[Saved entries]

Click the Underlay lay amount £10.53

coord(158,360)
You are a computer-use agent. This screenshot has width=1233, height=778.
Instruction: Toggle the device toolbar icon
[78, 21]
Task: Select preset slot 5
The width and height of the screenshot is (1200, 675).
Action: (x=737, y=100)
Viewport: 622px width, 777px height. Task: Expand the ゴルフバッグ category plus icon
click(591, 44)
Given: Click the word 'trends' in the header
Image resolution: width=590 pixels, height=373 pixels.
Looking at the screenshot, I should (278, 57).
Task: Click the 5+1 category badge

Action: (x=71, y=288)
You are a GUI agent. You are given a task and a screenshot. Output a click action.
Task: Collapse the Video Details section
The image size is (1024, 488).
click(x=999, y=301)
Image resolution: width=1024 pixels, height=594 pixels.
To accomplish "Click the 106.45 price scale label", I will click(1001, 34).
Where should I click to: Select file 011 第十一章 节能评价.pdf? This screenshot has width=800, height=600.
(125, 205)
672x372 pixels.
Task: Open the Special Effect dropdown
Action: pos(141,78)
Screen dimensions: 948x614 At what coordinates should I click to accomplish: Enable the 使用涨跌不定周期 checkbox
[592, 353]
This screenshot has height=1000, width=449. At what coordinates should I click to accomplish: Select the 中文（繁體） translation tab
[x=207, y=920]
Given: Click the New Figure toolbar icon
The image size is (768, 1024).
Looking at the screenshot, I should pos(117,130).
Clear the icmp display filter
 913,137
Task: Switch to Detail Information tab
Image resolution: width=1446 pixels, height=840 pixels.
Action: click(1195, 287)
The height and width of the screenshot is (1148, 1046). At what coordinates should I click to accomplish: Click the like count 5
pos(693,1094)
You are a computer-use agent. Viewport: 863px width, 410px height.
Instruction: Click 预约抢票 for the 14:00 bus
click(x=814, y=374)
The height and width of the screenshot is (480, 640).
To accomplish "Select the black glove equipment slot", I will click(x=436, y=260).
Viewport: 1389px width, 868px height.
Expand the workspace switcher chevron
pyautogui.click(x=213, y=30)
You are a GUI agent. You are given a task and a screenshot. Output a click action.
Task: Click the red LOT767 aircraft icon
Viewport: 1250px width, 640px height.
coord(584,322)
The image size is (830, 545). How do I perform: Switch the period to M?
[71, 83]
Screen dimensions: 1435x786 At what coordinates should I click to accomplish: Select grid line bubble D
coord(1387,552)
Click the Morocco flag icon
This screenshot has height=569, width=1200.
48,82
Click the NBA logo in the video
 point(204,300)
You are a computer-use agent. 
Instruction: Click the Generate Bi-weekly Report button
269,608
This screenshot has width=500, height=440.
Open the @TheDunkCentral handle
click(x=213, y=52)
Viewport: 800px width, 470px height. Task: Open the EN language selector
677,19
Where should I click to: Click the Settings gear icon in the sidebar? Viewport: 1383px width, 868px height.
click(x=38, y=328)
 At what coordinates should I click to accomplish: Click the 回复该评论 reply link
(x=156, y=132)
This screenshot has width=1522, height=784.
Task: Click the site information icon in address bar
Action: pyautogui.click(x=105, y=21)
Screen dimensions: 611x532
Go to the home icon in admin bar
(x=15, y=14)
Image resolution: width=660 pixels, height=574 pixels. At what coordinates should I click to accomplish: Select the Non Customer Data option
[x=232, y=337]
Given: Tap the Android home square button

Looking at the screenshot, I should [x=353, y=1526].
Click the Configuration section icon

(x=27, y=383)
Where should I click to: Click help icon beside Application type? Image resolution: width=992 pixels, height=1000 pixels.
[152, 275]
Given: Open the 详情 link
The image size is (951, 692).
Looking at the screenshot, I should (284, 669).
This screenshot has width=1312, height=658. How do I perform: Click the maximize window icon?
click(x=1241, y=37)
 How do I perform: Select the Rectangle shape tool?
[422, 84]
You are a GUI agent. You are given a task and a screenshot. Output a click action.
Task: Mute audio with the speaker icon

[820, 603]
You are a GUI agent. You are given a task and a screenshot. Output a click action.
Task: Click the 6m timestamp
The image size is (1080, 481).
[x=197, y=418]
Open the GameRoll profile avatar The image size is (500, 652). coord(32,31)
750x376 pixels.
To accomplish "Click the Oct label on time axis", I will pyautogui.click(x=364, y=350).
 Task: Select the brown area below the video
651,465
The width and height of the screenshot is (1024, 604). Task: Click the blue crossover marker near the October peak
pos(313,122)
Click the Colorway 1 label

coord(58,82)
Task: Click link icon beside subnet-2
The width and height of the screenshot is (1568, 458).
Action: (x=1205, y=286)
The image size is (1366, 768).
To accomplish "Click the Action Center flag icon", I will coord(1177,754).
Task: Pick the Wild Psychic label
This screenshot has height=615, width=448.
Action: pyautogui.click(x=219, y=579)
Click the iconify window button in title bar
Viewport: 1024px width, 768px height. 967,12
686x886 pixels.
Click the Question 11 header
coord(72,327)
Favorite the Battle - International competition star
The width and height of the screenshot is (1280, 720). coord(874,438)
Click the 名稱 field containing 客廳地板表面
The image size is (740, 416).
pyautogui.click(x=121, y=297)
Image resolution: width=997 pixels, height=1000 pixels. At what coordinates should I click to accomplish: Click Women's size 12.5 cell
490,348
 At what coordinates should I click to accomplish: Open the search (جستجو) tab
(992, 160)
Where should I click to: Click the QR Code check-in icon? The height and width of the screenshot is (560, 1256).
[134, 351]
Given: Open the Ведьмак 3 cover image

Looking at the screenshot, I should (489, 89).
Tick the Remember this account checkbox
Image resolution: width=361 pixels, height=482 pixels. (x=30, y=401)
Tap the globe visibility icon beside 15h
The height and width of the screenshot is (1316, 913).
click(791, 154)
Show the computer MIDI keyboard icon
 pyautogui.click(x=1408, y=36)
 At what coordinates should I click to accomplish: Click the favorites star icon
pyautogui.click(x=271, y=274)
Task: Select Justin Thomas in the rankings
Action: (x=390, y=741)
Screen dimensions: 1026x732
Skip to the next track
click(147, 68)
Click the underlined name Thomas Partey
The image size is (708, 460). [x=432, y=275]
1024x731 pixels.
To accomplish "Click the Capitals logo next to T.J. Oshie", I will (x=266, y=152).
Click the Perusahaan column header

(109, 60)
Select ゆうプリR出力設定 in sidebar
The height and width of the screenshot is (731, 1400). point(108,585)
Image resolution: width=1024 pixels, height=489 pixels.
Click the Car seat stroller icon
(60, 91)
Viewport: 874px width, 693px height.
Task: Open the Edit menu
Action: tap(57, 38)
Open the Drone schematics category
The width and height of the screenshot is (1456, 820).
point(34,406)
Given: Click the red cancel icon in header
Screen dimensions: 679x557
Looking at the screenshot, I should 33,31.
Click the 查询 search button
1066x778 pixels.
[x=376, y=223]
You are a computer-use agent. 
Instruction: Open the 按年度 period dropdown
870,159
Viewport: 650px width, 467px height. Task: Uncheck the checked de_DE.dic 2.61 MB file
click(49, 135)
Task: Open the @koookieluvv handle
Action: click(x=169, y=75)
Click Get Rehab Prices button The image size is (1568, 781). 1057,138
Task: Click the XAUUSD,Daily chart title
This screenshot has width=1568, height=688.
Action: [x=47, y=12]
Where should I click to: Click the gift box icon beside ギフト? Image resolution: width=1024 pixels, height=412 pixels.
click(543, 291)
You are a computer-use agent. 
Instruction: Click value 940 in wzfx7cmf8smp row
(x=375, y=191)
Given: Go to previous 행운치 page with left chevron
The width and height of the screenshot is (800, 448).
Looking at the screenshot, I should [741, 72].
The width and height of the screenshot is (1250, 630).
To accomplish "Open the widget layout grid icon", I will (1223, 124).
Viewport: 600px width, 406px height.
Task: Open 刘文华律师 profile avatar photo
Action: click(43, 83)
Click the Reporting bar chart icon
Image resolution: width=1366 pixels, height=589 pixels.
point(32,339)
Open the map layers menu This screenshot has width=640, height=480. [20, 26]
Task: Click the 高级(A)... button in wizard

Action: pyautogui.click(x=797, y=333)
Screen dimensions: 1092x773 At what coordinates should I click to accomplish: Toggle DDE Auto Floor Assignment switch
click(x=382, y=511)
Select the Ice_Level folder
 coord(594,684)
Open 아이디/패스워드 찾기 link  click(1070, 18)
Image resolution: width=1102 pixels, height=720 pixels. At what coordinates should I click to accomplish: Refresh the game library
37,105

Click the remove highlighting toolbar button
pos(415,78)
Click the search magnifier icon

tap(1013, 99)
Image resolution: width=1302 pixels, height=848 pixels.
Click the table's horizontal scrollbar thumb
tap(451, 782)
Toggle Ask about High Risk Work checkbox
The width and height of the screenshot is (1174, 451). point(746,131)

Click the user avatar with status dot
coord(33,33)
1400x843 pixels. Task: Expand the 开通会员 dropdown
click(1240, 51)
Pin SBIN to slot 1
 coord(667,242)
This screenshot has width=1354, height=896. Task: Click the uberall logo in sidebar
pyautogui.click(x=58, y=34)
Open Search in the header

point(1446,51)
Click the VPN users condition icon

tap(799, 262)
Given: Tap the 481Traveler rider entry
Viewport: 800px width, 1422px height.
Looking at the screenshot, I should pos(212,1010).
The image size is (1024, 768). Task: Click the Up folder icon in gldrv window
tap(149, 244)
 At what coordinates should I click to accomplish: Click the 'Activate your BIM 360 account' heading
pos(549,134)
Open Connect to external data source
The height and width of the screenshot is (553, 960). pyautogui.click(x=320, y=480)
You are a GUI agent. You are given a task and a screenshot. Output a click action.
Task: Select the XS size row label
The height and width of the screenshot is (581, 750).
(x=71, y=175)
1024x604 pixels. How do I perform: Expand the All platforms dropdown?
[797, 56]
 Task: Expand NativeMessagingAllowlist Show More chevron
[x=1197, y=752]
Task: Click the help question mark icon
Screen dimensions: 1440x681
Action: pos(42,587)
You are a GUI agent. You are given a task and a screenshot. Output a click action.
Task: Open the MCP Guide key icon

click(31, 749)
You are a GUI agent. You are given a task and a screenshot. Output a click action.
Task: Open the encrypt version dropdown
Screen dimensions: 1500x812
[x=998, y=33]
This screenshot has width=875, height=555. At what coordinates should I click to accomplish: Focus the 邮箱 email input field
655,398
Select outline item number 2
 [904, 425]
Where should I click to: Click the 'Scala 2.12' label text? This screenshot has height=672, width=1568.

- [Task instructions]
Across the data above, how many lines include the word "chart"? Give only the number.

- [Answer to this task]
2